* [Text provided]
The host of Conversations on ABC radio offers an engaging and accessible account of the city now called Istanbul.

Istanbul’s Hagia Sophia, seen through the doorway, dates back to the Byzantine era. Picture: AP
Istanbul’s Hagia Sophia, seen through the doorway, dates back to the Byzantine era. Picture: AP

With this extraordinarily ambitious book, Richard Fidler throws himself into telling one of the world’s great stories: the rise and fall of Constantinople, the magnificent eastern Roman city that endured for 1000 years and saw every aspect of human nature unfold within and outside its imposing walls.

Fidler is wonderfully fond of storytelling. As host since 2005 of the hour-long ABC radio program Conversations, he has listened as hundreds of people from all walks of Australian life have told him their stories, helped along by his warmth, curiosity and good humour.

He is a master interviewer, which is why Ghost Empire appears at first to be a strange and unexpected story for him to attempt to wrap his arms around. Reading the opening pages, I came to realise that Fidler’s voice is one that is part of my life. In addition to its substantial live radio audience, Conversations is popular as a podcast, and in this book it is impossible not to hear the author speaking the words into a microphone somewhere.

Far from being a dry jaunt into ancient history, however, the conceit of this book is that, several years ago, Fidler travelled to Italy and Turkey with his son Joe, then 14, whom he describes as “thin, with hair like mine, wavy to the point of curly. Joe wishes it were straight. He likes history and he’s always asking questions”. In just a few words he sketches an outline of his inquisitive progeny that plants itself firmly in the mind, and endures throughout this tale.

Viewed in this light, Ghost Empire is as much about their relationship as it is about the emperors who ruled Constantinople through times of war and peace. Fidler alternates between historical storytelling and conversations with Joe during their month-long journey.

He strikes a fine balance between these two narrative threads: just when my eyes were beginning to glaze over at the mention of yet another close relative of a soon-to-be-deposed ruler, Fidler snaps his fingers by offering a snippet of conversation, or by drawing a parallel to Istanbul, as Constantinople is today known.

Sometimes these digressions are no longer than a paragraph, but the timing is consistently good. Often, Fidler’s detailed and passionate retellings of these ancient tales of power, deception, seduction, violence and devotion are framed as the father sharing knowledge with his son. It’s a device that works well, and offers self-deprecating humour as well as striking, true insights such as this: “For some reason, men and boys tend to talk more freely side by side, rather than face to face. So when Joe was little, I often took him on long walks with me.”

So it was on their trip together, which ends with a day-long trek on foot along the length of the remains of the mighty Theodosian Walls, which repelled invading armies until falling to the Ottoman Empire in 1453.

The easy relationship between the author and his travel companion provides several moving moments, but none more so than when Fid­ler recounts witnessing Joe’s birth, where he surprised himself with an emotional outburst he had not known since childhood:

Until that moment, every new dad I’d met had said something glib about the change in life that was coming. They would chuckle and tell me to prepare for Phase Two: a life of no sleep, shitty nappies and not hanging out with the guys anymore. I think this banter is an act of concealment, a way of papering over the powerful and unsettling surge of love that fatherhood brings.

* [Data extract]

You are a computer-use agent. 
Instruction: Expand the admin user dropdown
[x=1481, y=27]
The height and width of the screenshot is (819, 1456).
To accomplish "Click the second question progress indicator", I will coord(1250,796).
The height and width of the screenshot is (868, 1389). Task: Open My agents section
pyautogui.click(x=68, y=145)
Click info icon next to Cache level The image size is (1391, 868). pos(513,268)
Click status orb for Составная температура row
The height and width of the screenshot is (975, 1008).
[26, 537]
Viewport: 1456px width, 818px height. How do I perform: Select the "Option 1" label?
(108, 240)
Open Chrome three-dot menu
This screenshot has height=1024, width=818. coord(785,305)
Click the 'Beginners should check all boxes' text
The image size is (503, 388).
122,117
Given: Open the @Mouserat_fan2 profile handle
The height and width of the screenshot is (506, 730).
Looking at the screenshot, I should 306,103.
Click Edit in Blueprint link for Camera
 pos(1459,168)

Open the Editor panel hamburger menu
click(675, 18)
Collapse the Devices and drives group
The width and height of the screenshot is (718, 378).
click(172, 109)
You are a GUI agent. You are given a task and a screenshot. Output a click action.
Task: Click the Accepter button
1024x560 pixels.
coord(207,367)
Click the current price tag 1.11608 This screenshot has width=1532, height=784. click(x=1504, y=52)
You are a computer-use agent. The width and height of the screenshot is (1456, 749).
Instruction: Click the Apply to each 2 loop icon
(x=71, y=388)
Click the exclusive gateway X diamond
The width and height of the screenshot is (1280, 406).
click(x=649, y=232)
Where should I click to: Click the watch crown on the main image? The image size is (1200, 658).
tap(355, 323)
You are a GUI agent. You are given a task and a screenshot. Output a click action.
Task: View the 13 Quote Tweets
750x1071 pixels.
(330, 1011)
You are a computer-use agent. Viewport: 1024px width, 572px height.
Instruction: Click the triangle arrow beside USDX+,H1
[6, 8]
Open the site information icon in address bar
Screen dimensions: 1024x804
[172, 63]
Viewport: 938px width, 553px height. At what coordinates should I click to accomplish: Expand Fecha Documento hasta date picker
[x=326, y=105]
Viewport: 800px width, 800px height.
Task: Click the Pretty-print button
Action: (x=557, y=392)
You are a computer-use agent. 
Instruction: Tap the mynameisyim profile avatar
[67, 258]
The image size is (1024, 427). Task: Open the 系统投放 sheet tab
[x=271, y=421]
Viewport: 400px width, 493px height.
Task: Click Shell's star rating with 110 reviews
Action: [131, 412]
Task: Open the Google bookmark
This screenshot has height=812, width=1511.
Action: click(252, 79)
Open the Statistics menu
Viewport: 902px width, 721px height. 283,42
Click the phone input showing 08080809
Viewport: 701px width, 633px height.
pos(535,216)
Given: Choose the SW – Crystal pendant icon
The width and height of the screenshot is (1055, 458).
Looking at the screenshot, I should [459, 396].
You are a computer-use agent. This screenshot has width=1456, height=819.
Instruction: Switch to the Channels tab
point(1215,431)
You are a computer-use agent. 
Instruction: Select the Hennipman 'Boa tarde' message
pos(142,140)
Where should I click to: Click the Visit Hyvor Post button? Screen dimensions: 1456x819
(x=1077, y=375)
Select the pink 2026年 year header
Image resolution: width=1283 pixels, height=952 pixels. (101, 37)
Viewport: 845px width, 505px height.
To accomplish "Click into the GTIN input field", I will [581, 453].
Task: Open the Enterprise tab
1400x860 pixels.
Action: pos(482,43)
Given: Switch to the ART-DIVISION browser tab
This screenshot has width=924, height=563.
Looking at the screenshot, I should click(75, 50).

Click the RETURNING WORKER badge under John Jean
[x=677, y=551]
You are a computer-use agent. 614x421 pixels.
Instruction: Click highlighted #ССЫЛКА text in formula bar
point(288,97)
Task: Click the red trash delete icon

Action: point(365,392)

* [Tasks]
1. Quote the review between "Far from being" and "throughout this tale.", inclusive.
2. Which themes does the review name for the ancient tales that Fidler retells?
The listing has no connection to the review.

* [Full solutions]
1.
Far from being a dry jaunt into ancient history, however, the conceit of this book is that, several years ago, Fidler travelled to Italy and Turkey with his son Joe, then 14, whom he describes as “thin, with hair like mine, wavy to the point of curly. Joe wishes it were straight. He likes history and he’s always asking questions”. In just a few words he sketches an outline of his inquisitive progeny that plants itself firmly in the mind, and endures throughout this tale.

2. Power, deception, seduction, violence, devotion